Since 1995 he has been working for Controradio with a very well acclaimed entertainment radio show called Il Popolo del Blues.
He wrote liner notes for many artists and compiled various compilations. Since 1995 he's been tracing a new geography of the Italian blues scene with a collection of volumes called "This Is My Story-Il Nuovo Blues in Italia "(Sony).
In 1995 he hosted a series of music radio specials about contemporary blues on RAI. In 1996 he became the musical director of the Massa Marittima "Folk Blues Festival". In the same year he was called to join the latest and newest Rai-Radio 2 music show called "Suoni e Ultrasuoni".
In 1997 he won an award for developing the new Italian Blues scene and another one by the official Elvis Presley fan Club for the best radio show dedicated to Presley.
Since 1981 Ernesto De Pascale has produced more than 40 albums and helped the discovery and shaping of the Italian hip hop band "Articolo 31"(Their album Così Com'è sold 600.000 copies - BMG/Best Sound, 1996).
In 1995 Ernesto De Pascale founded the independent record label “Il Popolo del Blues”.
In 1998 he founded Il Popolo del Blues monthly web magazine.
He has been an actor making cameo appearances in movies, TV shows and videoclips. He has composed film scores and soundtracks.
He is the author of the books Mondo Beat (Fuori Thema, 1993 - dedicated to the Italian 1960s scene), Dove il Country e il Soul si Incontrano, The Blues and I (a collection of interviews with the most important living bluesmen), America musica (Fuori Thema, 1994), Pistoia Blues: le interviste (Tarab, 1996).

==The 2000s==
Ernesto De Pascale hosted the radio show “Ghiaccio Bollente” (Hot Ice) on RAI – Radio 1.
Since 2000, he has become in demand outside Italy as well. Lectures in Universities and Italian Institutes of Culture have been held in 2001 and 2004 in (Munich, Germany, and Strasbourg, France).
Since 1980, he has been writing for all the major news papers and magazines like Rockstar, Il Mucchio Selvaggio, L'Espresso, Il Manifesto, for the websites www.rocksbackpages.com and www.allaboutjazz.com.
He currently writes for the daily paper La Nazione, for the Italian music magazines JAM, Rolling Stone Italia, Musica Jazz, for the English magazine Record Collector.
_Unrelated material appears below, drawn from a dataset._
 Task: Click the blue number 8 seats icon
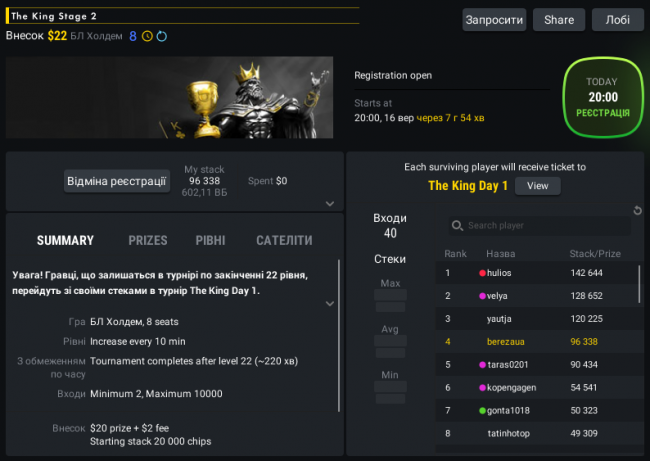133,36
For six years he worked as a hoster and producer for the Rai Sat thematic TV channels (Rai Sat Extra, Rai Sat Show).
He wrote the books "Il Rock & Roll in Italia, 1956-1960" (Pendragon, 2000), "My Name is Pasquale(a biography of Nicola Arigliano, Stampa Alternativa, 2002), "Un weekend Post Moderno" (Tenax/Aida, 2002), "Anni di Musica in Toscana 1960-2000" (Toscana Musiche/Regione Toscana/Materiali sonori. Vol.1 and vol.2 - 2003, 2004) and several essays.
With Il Popolo del Blues record label he kept producing musical projects as The Frank Zappa tribute albums (vol 1+2) and a big band tribute to jazz arranger Oliver Nelson (the first one since Nelson's death in 1975).
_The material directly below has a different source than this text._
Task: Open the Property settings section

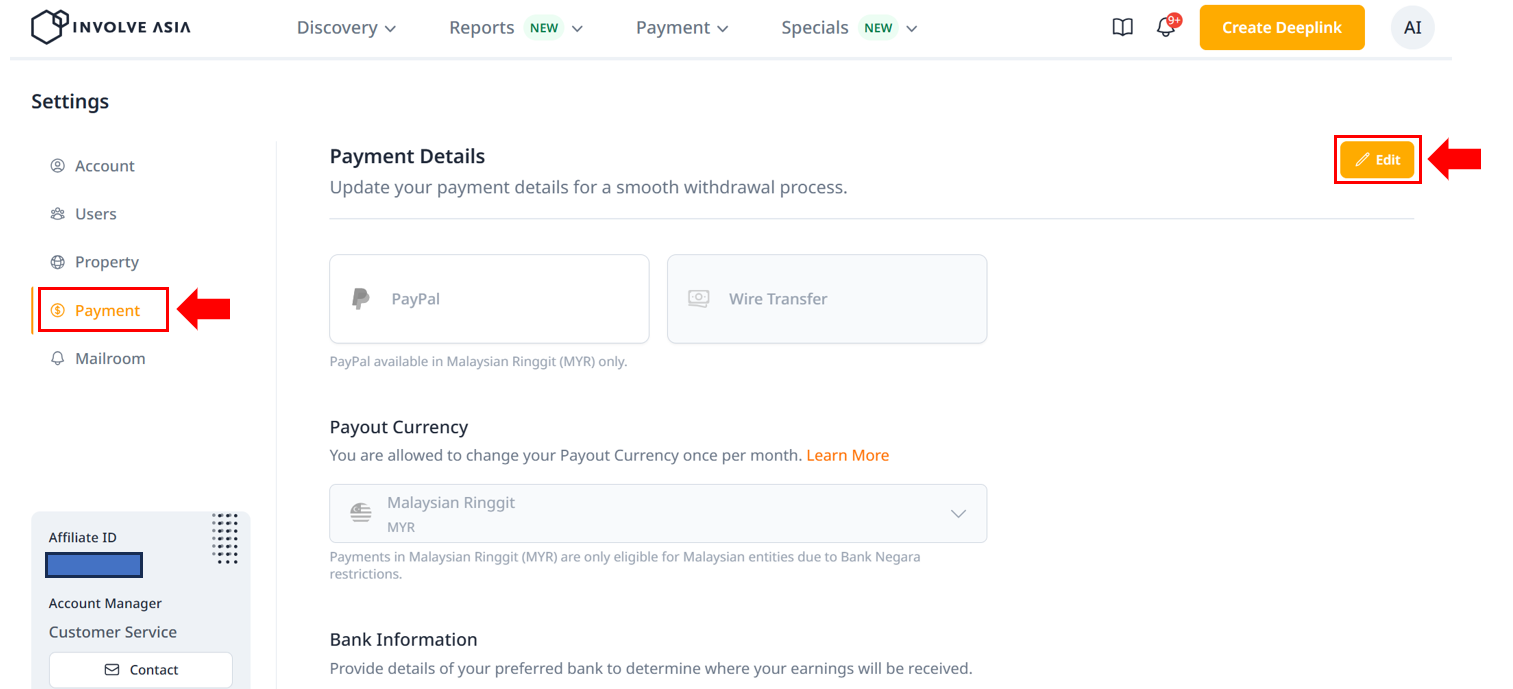Action: 106,262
In 2004 De Pascale participated as a consultant to an international Hip Hop project with Jamar Chess, son of the legendary blues producer and publisher Marshall Chess of Chicago blues's fame (published on Warner Brothers, USA ).
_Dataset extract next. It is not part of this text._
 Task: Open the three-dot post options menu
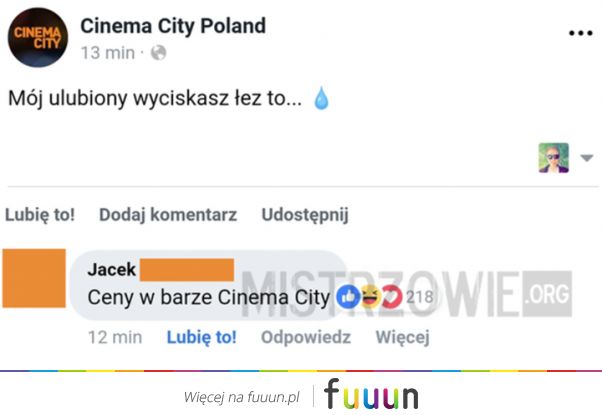tap(580, 33)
As a musician, he reunited the bands Lightshine and Hypnodance.
In 2007 he published his long-awaited first solo album, "Morning Manic Music", on Il Popolo del Blues/ Materiali Sonori.
In 2004 Ernesto de Pascale started a very important songwriting partnership with UK folk rock legend Ashley Hutchings (Fairport Convention, Steeleye Span, The Albion Country Band), that resulted in the album My Land is Your Land (Cherry Red, 2008) well received all over the world.
Il Popolo del Blues extended its activity and it is now a much respected PR and press company working internationally with labels such as Loose Music and Esoteric Recordings, promoting and marketing for Italy reissues as Genesis's Tony Banks "A Curious Feeling"( oct 2009) or Jack Bruce's 6 cd box set (October 2008)
Ernesto de Pascale is president of the Jury of Controradio 's Rock Contest since 2001. This is the longest independent music contest going on in Italy and the book on its story is out by November 2009. He died in Florence in 2011.